Fellow Republican 2016 U.S. presidential candidates Dr. Ben Carson (L), Wisconsin Governor Scott Walker (2nd L) and former Florida Governor Jeb Bush (R) laugh as fellow candidate and businessman Donald Trump (2nd R) reacts near the end of the debate after realizing that a slew of criticisms spoken by fellow candidate and former Arkansas Governor Mike Huckabee (not pictured) were not aimed at him but at Democratic presidential candidate Hillary Clinton, at the first official Republican presidential candidates debate of the 2016 U.S. presidential campaign in Cleveland, Ohio, August 6, 2015. (© REUTERS/Brian Snyder)
The Washington Post
Sunday, August 30, 2015
One of politics’ most reliable polls has found first-time candidates Donald Trump and Ben Carson galloping to big leads in the Iowa caucuses. The Des Moines Register/Bloomberg Politics poll, released Saturday night, also finds one-time front-runner Scott Walker, governor of neighboring Wisconsin, losing the dominance he’s had all year.
The poll of 400 likely Republican caucus-goers finds Trump experiencing the biggest overall surge in support, leading a thriving pack of outsiders. In May, before the tycoon officially entered the Republican primaries, the DMR/BPol survey found him at just 4 percent support, with a toxic favorable rating of -36 points. The new poll finds Trump at 23 percent, and a positive favorable rating of 26 points, a dramatic reversal in voter opinion. Carson has surged by eight points, from 10 to 18 percent, and seen his favorable rating surge from +41 to +71.

» **Work to complete**:
a) In the Iowa poll article, how many likely Republican caucus-goers did the Des Moines Register/Bloomberg Politics poll survey?
b) Summarize the Iowa poll article in two sentences.

» **Dataset excerpt**:
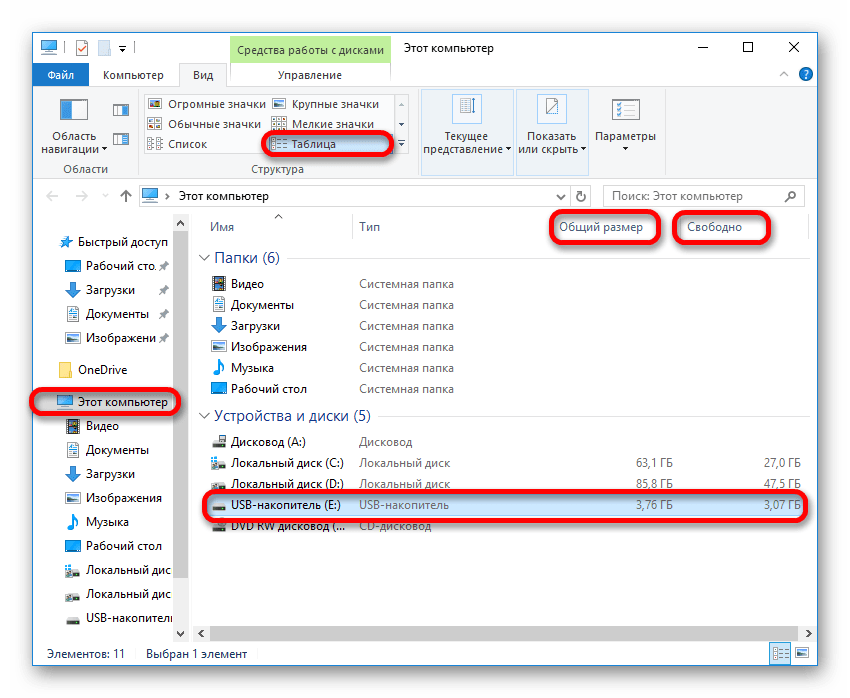Sort by the Общий размер column header
The width and height of the screenshot is (850, 698).
(x=601, y=228)
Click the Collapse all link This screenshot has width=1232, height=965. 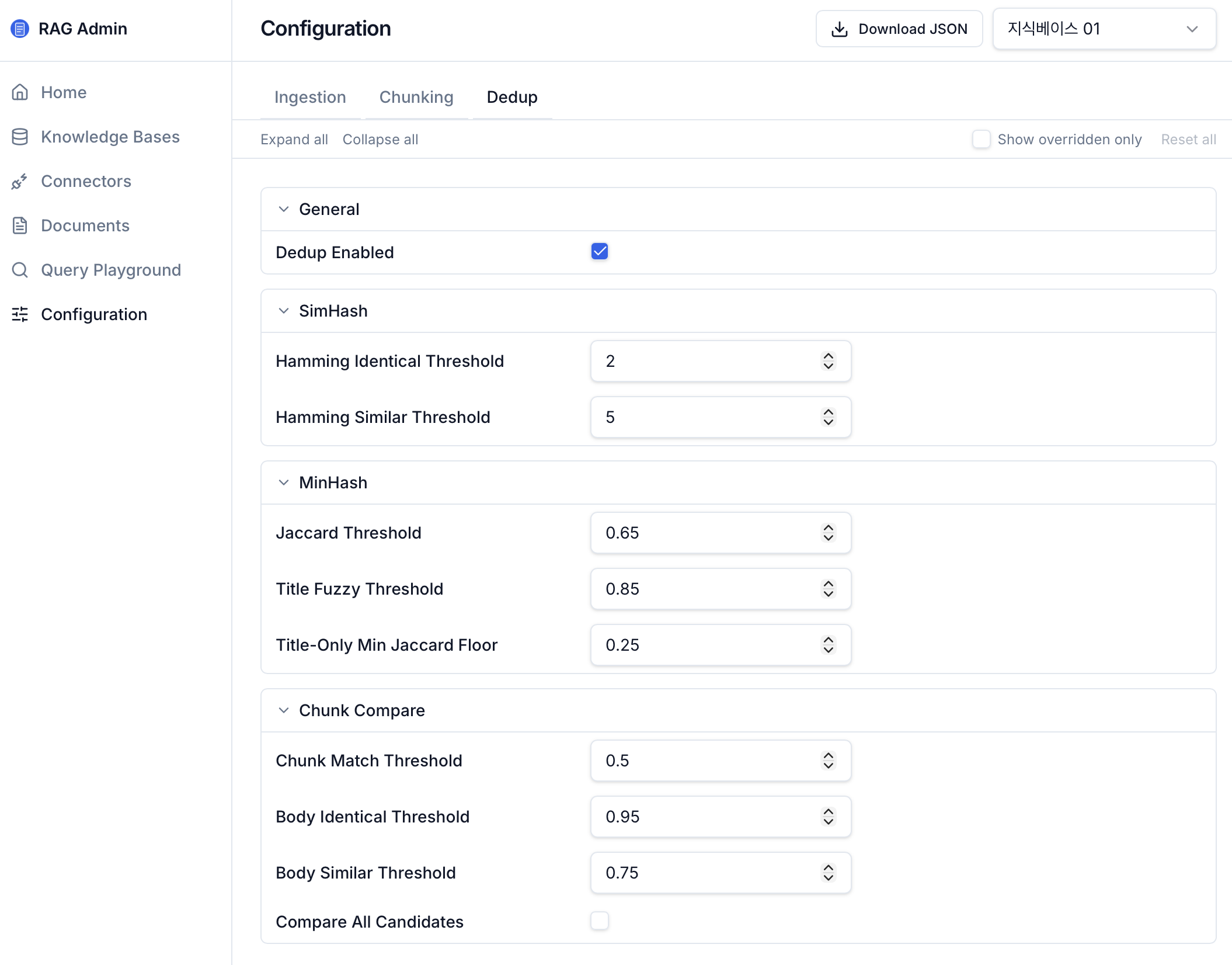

» **Solution set**:
a) 400

b) A Des Moines Register/Bloomberg Politics poll of 400 likely Republican caucus-goers found first-time candidates Donald Trump and Ben Carson surging to big leads in Iowa, while Scott Walker lost the dominance he had held all year. Trump rose from 4 percent in May to 23 percent as his favorable rating went from -36 to +26 points, and Carson climbed from 10 to 18 percent as his favorable rating rose from +41 to +71.